Reorientemos nuestra Cancillerí­a


Muy poca o ninguna importancia le han dado los gobiernos anteriores al papel que le corresponde al Ministerio de Relaciones Exteriores en la estrategia del desarrollo y modernización del paí­s, pero hoy, las personas que encabezan esa cartera tienen el desafí­o y la enorme oportunidad de aprovechar esta institución coadyuvando esfuerzos inteligentes en el propósito de lograr avances fundamentales. La realidad está a la vista, es una época diferente, estamos inmersos en un nuevo dinamismo mundial en la cual las economí­as acrecientan con intensidad la interdependencia de bienes, servicios y tecnologí­a entre los paí­ses. La marejada de la globalización impulsada por los Tratados de Libre Comercio y el aumento de las necesidades de nuestra sociedad a causa de la sobrepoblación, son apenas unas de las razones que obliga a que la óptica del Estado se proyecte en función de enfrentar las nuevas realidades.

Guillermo Wilhelm

Por eso es que el Ministerio de Relaciones Exteriores debe visualizarse como uno de los pilares fundamentales del esfuerzo por alcanzar el bienestar de nuestra población. La imprescindible difusión de la oferta exportable, la promoción de Guatemala como destino turí­stico, la transferencia de tecnologí­a, de inversión, la cooperación de paí­ses amigos y la atención a nuestra comunidad radicada en el exterior, obliga a nuestras nuevas autoridades a la implementación de una reingenierí­a y a la readecuación en la función de dicha cartera.

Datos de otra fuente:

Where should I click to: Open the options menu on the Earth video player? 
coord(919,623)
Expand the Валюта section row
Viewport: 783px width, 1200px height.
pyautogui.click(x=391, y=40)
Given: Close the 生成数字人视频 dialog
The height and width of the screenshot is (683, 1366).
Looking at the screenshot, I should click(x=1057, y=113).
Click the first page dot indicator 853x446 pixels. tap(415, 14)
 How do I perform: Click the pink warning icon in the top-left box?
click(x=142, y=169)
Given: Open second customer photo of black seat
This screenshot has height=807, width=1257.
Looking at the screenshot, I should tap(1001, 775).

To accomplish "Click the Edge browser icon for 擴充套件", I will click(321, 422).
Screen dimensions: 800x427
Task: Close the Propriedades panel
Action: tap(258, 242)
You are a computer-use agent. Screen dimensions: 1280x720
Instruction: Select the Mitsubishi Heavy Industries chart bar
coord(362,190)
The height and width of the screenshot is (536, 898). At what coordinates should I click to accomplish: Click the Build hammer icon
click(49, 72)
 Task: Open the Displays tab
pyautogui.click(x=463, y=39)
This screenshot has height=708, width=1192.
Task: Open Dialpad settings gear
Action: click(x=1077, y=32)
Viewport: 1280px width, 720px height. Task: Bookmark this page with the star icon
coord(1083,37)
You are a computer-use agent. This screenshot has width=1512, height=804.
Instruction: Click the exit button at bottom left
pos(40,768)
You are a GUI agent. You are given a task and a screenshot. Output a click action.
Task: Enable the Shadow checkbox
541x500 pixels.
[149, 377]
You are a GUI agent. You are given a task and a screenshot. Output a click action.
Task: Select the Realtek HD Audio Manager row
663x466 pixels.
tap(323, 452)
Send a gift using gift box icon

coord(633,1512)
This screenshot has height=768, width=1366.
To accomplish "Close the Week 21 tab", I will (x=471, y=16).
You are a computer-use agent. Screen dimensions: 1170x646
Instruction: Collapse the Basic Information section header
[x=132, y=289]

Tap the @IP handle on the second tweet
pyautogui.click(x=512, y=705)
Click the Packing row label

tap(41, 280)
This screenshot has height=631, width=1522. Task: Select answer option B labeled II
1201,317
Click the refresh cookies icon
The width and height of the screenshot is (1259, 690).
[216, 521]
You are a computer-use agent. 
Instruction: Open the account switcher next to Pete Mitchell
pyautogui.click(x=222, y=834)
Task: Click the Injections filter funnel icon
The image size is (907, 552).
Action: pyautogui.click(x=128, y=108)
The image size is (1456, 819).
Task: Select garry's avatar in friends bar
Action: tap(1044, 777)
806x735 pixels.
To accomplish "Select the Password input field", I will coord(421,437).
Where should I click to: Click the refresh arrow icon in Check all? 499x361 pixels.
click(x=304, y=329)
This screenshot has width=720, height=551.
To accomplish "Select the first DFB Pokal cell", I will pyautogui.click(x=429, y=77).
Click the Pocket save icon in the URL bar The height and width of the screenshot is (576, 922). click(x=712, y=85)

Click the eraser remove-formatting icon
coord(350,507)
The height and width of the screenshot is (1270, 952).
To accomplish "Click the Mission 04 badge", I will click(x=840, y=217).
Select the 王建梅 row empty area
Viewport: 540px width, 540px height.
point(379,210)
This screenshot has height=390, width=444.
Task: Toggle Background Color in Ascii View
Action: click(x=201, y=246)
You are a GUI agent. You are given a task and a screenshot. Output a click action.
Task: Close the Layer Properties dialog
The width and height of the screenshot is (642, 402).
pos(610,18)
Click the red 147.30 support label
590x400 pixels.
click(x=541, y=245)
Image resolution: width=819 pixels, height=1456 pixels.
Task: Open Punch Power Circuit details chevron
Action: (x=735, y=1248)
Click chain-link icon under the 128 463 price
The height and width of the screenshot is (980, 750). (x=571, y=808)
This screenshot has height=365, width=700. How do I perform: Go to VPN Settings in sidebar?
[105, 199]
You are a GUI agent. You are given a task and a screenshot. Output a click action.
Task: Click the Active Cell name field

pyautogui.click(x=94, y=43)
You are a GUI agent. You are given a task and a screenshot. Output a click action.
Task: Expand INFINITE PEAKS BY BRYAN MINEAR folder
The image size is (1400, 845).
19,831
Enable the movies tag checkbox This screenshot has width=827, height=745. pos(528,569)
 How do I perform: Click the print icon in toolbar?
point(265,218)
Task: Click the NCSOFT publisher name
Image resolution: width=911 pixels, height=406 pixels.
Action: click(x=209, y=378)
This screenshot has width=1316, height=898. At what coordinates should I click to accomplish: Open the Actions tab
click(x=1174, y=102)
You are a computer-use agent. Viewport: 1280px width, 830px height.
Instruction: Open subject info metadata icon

No cabe duda que la próxima reducción en las remesas y las amenazas de las crisis financieras son solamente algunos factores que nos obliga a ser menos complacientes evaluando a nuestros representantes en el exterior en base a resultados por su gestión promocional del paí­s y por la debida atención a nuestra comunidad radicada en el exterior. Esta época demanda en el trabajo de nuestros cónsules y embajadores, con excepción del tema migratorio, una función enmarcada dentro de un concepto gerencial y fundamentada en la persecución de objetivos primordiales. No hay que empantanarse en la retórica, al contrario, comprometámonos y ejecutemos una polí­tica agresiva de promoción, reconvirtiendo embajadas, consulados, en una red de antenas cuyas funciones principales sean también las de detectar oportunidades comerciales en el exterior, seleccionando clientes-meta, apoyando el esfuerzo exportador y eventualmente detectar y canalizar fuentes de inversión. Considero que nuestros representantes también pueden realizar una permanente divulgación de los proyectos de inversión en Guatemala promovidos por el gobierno central (anillo metropolitano, canal seco interoceánico, etc.). En materia turí­stica, considero que la labor central de Cancillerí­a es la de conformar una estrategia conjunta con el Inguat y el sector privado especializado, impulsando un programa agresivo que permita situarnos de manera privilegiada entre la oferta internacional como un paí­s competitivo. No se trata de esperar el «chaparrón» de la crisis financiera y la reducción de las remesas con los brazos cruzados y que vengan hasta acá a comprar nuestros productos. La época en la que nuestros cónsules y embajadores limitaban sus funciones en la comodidad de sus oficinas a la aplicación de los conocimientos de la legislación aduanal y migratoria o en los espacios diplomáticos a los estériles coctelitos, ya debe quedar atrás. El Estado guatemalteco está hoy más que nunca obligado a utilizar todos sus recursos en ví­as de salir del subdesarrollo y alcanzar un nivel de vida más humano en la sociedad. Ahora con un nuevo enfoque en Cancillerí­a tendrí­amos esa gran oportunidad.